The clear voices and perceptive interpretations of Meiri and Abba Mari are representative of the conflicts and tensions that animated Languedocian Jewish culture at the dawn of the fourteenth century. Languedocian scholars were responsible for a thriving network of learning that connected the Jewish communities in the cities and larger towns of Languedoc, Roussillon, and Provence. The remarkable philosophic sophistication of the broader Jewish community in Languedoc is reflected in the Talmudic and scriptural exegeses of a wide range of scholars, from those who wholly embraced the philosophic tradition to those who took an extremely cautious stand in relation to it. Jewish scholars with a variety of interests and inclinations were at work concurrently in Languedoc: a small, elite cluster of scholars labored, through their translations and commentaries, to move toward the frontiers of knowledge in a wide range of fields, from logic and mathematics to astronomy and metaphysics; other Languedocian Jewish scholars pursued disciplines—from liturgical poetry to travel writing—that did not put them in direct contact with the Greco-Arabic philosophic tradition.
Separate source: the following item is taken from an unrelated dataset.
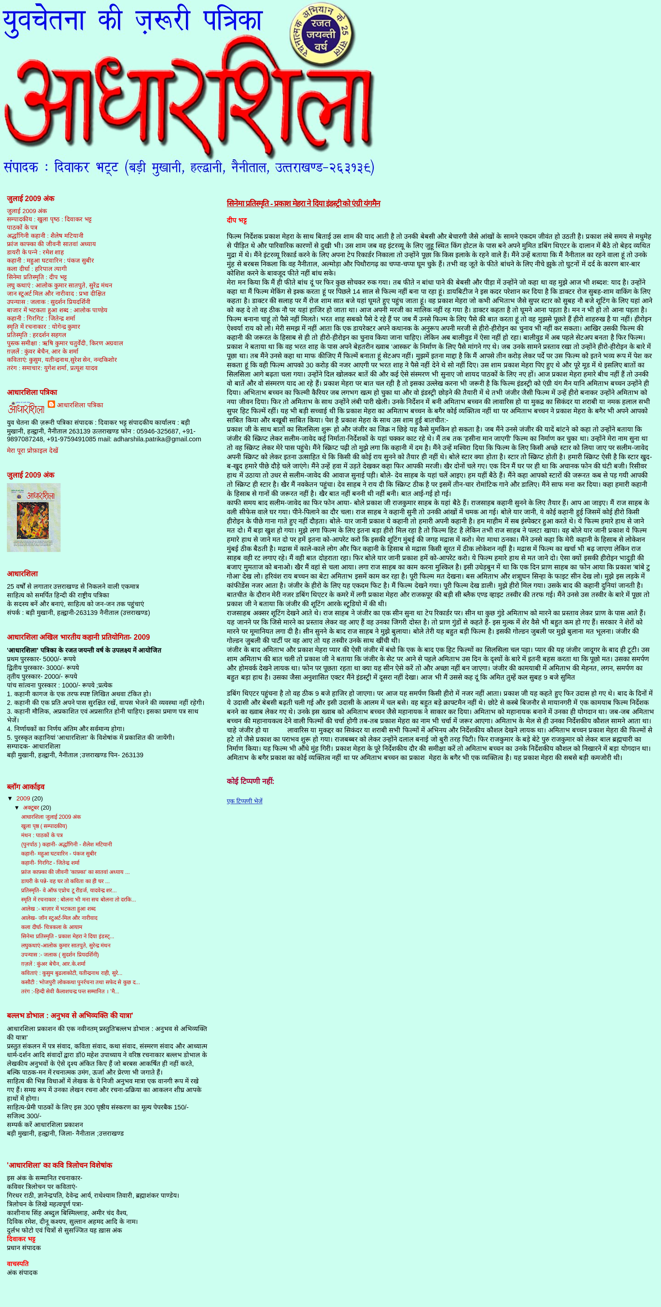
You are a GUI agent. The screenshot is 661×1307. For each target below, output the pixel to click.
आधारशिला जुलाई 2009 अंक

Nevertheless, the deep roots of philosophic translation, interpretation, and inquiry in Languedoc after Maimonides marked metaphysics as the pinnacle of the curriculum in the Jewish community. The fact that so many in Languedoc were delving into this lofty realm troubled some, especially Abba Mari, who agreed with Meiri on so many issues concerning the relationship philosophic investigation and faith. Abba Mari was of the opinion that some teachers within his community had taken philosophy far beyond its proper bounds in the breadth of their audience as well as in the character of their interpretations. Indeed, he believed that as esoteric knowledge, philosophy ought to remain the occupation of a chosen few.